§ PROBLEM REQUIREMENTS:
Every record below must be set down again exactly as given.

§ SUPPLIED DATA:
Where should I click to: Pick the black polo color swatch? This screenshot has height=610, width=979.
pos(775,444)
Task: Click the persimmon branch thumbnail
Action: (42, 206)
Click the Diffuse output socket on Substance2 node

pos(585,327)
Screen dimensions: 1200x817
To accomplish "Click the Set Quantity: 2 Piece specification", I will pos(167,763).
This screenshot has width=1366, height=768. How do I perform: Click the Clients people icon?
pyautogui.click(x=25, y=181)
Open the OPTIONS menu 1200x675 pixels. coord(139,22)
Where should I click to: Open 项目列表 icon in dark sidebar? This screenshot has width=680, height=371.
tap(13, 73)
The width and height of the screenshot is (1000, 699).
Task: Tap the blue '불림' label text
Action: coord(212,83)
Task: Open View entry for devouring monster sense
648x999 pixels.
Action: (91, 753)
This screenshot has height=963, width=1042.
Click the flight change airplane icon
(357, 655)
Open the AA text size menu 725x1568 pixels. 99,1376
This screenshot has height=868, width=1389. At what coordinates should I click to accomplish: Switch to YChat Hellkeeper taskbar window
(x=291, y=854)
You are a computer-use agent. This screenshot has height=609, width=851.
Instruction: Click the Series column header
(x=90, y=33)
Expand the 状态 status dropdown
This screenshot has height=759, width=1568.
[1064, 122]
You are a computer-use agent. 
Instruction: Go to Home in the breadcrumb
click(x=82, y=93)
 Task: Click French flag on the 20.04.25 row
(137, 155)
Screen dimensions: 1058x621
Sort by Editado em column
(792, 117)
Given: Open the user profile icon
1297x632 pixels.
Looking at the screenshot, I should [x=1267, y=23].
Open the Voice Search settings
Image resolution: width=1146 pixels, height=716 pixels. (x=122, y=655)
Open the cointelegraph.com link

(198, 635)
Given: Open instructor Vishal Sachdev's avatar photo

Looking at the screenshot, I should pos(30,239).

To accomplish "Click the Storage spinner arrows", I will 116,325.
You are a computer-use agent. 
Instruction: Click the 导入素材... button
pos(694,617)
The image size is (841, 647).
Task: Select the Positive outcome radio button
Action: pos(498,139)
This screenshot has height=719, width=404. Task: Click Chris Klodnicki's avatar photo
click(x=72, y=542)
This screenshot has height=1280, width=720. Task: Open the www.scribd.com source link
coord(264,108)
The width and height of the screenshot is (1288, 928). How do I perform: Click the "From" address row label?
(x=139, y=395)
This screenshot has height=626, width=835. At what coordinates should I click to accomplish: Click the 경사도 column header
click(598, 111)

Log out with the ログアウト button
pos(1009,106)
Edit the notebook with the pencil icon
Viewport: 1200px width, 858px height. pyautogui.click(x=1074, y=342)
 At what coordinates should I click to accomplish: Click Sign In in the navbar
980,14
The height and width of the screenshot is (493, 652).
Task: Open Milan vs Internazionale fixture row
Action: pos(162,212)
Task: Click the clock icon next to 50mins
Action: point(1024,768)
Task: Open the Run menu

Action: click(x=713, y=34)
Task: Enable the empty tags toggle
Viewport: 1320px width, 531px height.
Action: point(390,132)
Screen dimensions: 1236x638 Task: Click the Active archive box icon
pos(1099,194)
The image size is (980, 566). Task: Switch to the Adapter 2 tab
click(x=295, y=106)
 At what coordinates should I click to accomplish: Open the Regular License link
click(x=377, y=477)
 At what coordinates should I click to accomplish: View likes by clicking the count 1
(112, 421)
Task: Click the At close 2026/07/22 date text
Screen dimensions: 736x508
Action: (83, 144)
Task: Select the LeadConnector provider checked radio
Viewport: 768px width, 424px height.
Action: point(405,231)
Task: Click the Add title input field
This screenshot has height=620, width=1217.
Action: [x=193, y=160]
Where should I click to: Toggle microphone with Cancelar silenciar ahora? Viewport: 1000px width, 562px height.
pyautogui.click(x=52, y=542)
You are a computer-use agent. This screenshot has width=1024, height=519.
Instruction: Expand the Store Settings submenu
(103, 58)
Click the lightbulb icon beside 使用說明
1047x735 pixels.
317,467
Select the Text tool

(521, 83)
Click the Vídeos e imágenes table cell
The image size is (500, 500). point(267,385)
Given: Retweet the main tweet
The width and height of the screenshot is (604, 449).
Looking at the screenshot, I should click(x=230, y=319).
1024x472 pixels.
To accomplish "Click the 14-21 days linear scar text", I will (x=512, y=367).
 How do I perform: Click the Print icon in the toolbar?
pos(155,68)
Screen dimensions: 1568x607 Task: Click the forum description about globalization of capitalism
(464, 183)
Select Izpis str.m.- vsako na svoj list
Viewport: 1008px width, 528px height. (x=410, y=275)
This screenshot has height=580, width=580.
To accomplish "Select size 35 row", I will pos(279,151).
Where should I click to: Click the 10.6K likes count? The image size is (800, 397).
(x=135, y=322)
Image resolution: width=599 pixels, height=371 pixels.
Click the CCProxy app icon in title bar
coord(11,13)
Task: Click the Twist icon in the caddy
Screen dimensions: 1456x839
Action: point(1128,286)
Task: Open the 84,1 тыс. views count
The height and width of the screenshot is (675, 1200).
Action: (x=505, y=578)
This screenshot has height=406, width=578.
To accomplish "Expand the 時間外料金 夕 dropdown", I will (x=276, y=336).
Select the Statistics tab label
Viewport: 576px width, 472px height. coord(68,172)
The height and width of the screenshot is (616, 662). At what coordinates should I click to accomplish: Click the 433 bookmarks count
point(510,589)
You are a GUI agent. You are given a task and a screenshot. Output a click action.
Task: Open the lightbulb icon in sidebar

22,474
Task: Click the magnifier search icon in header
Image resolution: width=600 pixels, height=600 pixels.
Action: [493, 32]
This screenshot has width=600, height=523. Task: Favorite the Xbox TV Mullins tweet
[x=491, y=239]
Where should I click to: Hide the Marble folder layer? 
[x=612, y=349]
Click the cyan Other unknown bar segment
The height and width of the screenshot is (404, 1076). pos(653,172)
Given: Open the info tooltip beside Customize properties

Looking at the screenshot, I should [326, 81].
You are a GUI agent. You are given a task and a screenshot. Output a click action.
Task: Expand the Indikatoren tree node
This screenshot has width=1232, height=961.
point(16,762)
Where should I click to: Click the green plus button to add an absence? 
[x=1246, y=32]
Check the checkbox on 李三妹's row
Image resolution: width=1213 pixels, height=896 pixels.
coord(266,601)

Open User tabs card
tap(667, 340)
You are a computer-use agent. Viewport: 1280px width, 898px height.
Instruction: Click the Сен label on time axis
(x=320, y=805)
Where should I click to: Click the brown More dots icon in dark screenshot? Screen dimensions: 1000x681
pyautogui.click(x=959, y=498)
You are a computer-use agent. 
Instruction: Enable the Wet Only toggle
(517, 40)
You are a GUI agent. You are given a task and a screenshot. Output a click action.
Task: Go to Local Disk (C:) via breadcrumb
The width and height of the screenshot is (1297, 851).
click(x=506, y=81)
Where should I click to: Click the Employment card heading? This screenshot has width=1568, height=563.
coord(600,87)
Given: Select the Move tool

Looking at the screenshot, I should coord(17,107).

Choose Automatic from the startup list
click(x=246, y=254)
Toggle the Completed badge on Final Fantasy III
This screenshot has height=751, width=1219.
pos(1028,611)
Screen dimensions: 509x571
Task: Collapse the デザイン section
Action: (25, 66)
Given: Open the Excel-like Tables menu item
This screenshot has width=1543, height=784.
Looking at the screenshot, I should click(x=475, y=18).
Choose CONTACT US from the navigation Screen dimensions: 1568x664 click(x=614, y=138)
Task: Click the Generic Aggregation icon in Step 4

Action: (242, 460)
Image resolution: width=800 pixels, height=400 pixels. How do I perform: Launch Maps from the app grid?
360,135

§ PROBLEM SOLUTION:
Where should I click to: Pick the black polo color swatch? This screenshot has height=610, width=979.
pos(775,444)
Task: Click the persimmon branch thumbnail
Action: (42, 206)
Click the Diffuse output socket on Substance2 node

pos(585,327)
Screen dimensions: 1200x817
To accomplish "Click the Set Quantity: 2 Piece specification", I will pos(167,763).
This screenshot has width=1366, height=768. How do I perform: Click the Clients people icon?
pyautogui.click(x=25, y=181)
Open the OPTIONS menu 1200x675 pixels. coord(139,22)
Where should I click to: Open 项目列表 icon in dark sidebar? This screenshot has width=680, height=371.
tap(13, 73)
The width and height of the screenshot is (1000, 699).
Task: Tap the blue '불림' label text
Action: coord(212,83)
Task: Open View entry for devouring monster sense
648x999 pixels.
Action: (91, 753)
This screenshot has height=963, width=1042.
Click the flight change airplane icon
(357, 655)
Open the AA text size menu 725x1568 pixels. 99,1376
This screenshot has height=868, width=1389. At what coordinates should I click to accomplish: Switch to YChat Hellkeeper taskbar window
(x=291, y=854)
You are a computer-use agent. This screenshot has height=609, width=851.
Instruction: Click the Series column header
(x=90, y=33)
Expand the 状态 status dropdown
This screenshot has height=759, width=1568.
[1064, 122]
You are a computer-use agent. 
Instruction: Go to Home in the breadcrumb
click(x=82, y=93)
 Task: Click French flag on the 20.04.25 row
(137, 155)
Screen dimensions: 1058x621
Sort by Editado em column
(792, 117)
Given: Open the user profile icon
1297x632 pixels.
Looking at the screenshot, I should [x=1267, y=23].
Open the Voice Search settings
Image resolution: width=1146 pixels, height=716 pixels. (x=122, y=655)
Open the cointelegraph.com link

(198, 635)
Given: Open instructor Vishal Sachdev's avatar photo

Looking at the screenshot, I should pos(30,239).

To accomplish "Click the Storage spinner arrows", I will 116,325.
You are a computer-use agent. 
Instruction: Click the 导入素材... button
pos(694,617)
The image size is (841, 647).
Task: Select the Positive outcome radio button
Action: pos(498,139)
This screenshot has height=719, width=404. Task: Click Chris Klodnicki's avatar photo
click(x=72, y=542)
This screenshot has height=1280, width=720. Task: Open the www.scribd.com source link
coord(264,108)
The width and height of the screenshot is (1288, 928). How do I perform: Click the "From" address row label?
(x=139, y=395)
This screenshot has height=626, width=835. At what coordinates should I click to accomplish: Click the 경사도 column header
click(598, 111)

Log out with the ログアウト button
pos(1009,106)
Edit the notebook with the pencil icon
Viewport: 1200px width, 858px height. pyautogui.click(x=1074, y=342)
 At what coordinates should I click to accomplish: Click Sign In in the navbar
980,14
The height and width of the screenshot is (493, 652).
Task: Open Milan vs Internazionale fixture row
Action: pos(162,212)
Task: Click the clock icon next to 50mins
Action: point(1024,768)
Task: Open the Run menu

Action: click(x=713, y=34)
Task: Enable the empty tags toggle
Viewport: 1320px width, 531px height.
Action: point(390,132)
Screen dimensions: 1236x638 Task: Click the Active archive box icon
pos(1099,194)
The image size is (980, 566). Task: Switch to the Adapter 2 tab
click(x=295, y=106)
 At what coordinates should I click to accomplish: Open the Regular License link
click(x=377, y=477)
 At what coordinates should I click to accomplish: View likes by clicking the count 1
(112, 421)
Task: Click the At close 2026/07/22 date text
Screen dimensions: 736x508
Action: (83, 144)
Task: Select the LeadConnector provider checked radio
Viewport: 768px width, 424px height.
Action: point(405,231)
Task: Click the Add title input field
This screenshot has height=620, width=1217.
Action: [x=193, y=160]
Where should I click to: Toggle microphone with Cancelar silenciar ahora? Viewport: 1000px width, 562px height.
pyautogui.click(x=52, y=542)
You are a computer-use agent. This screenshot has width=1024, height=519.
Instruction: Expand the Store Settings submenu
(103, 58)
Click the lightbulb icon beside 使用說明
1047x735 pixels.
317,467
Select the Text tool

(521, 83)
Click the Vídeos e imágenes table cell
The image size is (500, 500). point(267,385)
Given: Retweet the main tweet
The width and height of the screenshot is (604, 449).
Looking at the screenshot, I should click(x=230, y=319).
1024x472 pixels.
To accomplish "Click the 14-21 days linear scar text", I will (x=512, y=367).
 How do I perform: Click the Print icon in the toolbar?
pos(155,68)
Screen dimensions: 1568x607 Task: Click the forum description about globalization of capitalism
(464, 183)
Select Izpis str.m.- vsako na svoj list
Viewport: 1008px width, 528px height. (x=410, y=275)
This screenshot has height=580, width=580.
To accomplish "Select size 35 row", I will pos(279,151).
Where should I click to: Click the 10.6K likes count? The image size is (800, 397).
(x=135, y=322)
Image resolution: width=599 pixels, height=371 pixels.
Click the CCProxy app icon in title bar
coord(11,13)
Task: Click the Twist icon in the caddy
Screen dimensions: 1456x839
Action: point(1128,286)
Task: Open the 84,1 тыс. views count
The height and width of the screenshot is (675, 1200).
Action: (x=505, y=578)
This screenshot has height=406, width=578.
To accomplish "Expand the 時間外料金 夕 dropdown", I will (x=276, y=336).
Select the Statistics tab label
Viewport: 576px width, 472px height. coord(68,172)
The height and width of the screenshot is (616, 662). At what coordinates should I click to accomplish: Click the 433 bookmarks count
point(510,589)
You are a GUI agent. You are given a task and a screenshot. Output a click action.
Task: Open the lightbulb icon in sidebar

22,474
Task: Click the magnifier search icon in header
Image resolution: width=600 pixels, height=600 pixels.
Action: [493, 32]
This screenshot has width=600, height=523. Task: Favorite the Xbox TV Mullins tweet
[x=491, y=239]
Where should I click to: Hide the Marble folder layer? 
[x=612, y=349]
Click the cyan Other unknown bar segment
The height and width of the screenshot is (404, 1076). pos(653,172)
Given: Open the info tooltip beside Customize properties

Looking at the screenshot, I should [326, 81].
You are a GUI agent. You are given a task and a screenshot. Output a click action.
Task: Expand the Indikatoren tree node
This screenshot has width=1232, height=961.
point(16,762)
Where should I click to: Click the green plus button to add an absence? 
[x=1246, y=32]
Check the checkbox on 李三妹's row
Image resolution: width=1213 pixels, height=896 pixels.
coord(266,601)

Open User tabs card
tap(667, 340)
You are a computer-use agent. Viewport: 1280px width, 898px height.
Instruction: Click the Сен label on time axis
(x=320, y=805)
Where should I click to: Click the brown More dots icon in dark screenshot? Screen dimensions: 1000x681
pyautogui.click(x=959, y=498)
You are a computer-use agent. 
Instruction: Enable the Wet Only toggle
(517, 40)
You are a GUI agent. You are given a task and a screenshot. Output a click action.
Task: Go to Local Disk (C:) via breadcrumb
The width and height of the screenshot is (1297, 851).
click(x=506, y=81)
Where should I click to: Click the Employment card heading? This screenshot has width=1568, height=563.
coord(600,87)
Given: Select the Move tool

Looking at the screenshot, I should coord(17,107).

Choose Automatic from the startup list
click(x=246, y=254)
Toggle the Completed badge on Final Fantasy III
This screenshot has height=751, width=1219.
pos(1028,611)
Screen dimensions: 509x571
Task: Collapse the デザイン section
Action: (25, 66)
Given: Open the Excel-like Tables menu item
This screenshot has width=1543, height=784.
Looking at the screenshot, I should click(x=475, y=18).
Choose CONTACT US from the navigation Screen dimensions: 1568x664 click(x=614, y=138)
Task: Click the Generic Aggregation icon in Step 4

Action: (242, 460)
Image resolution: width=800 pixels, height=400 pixels. How do I perform: Launch Maps from the app grid?
360,135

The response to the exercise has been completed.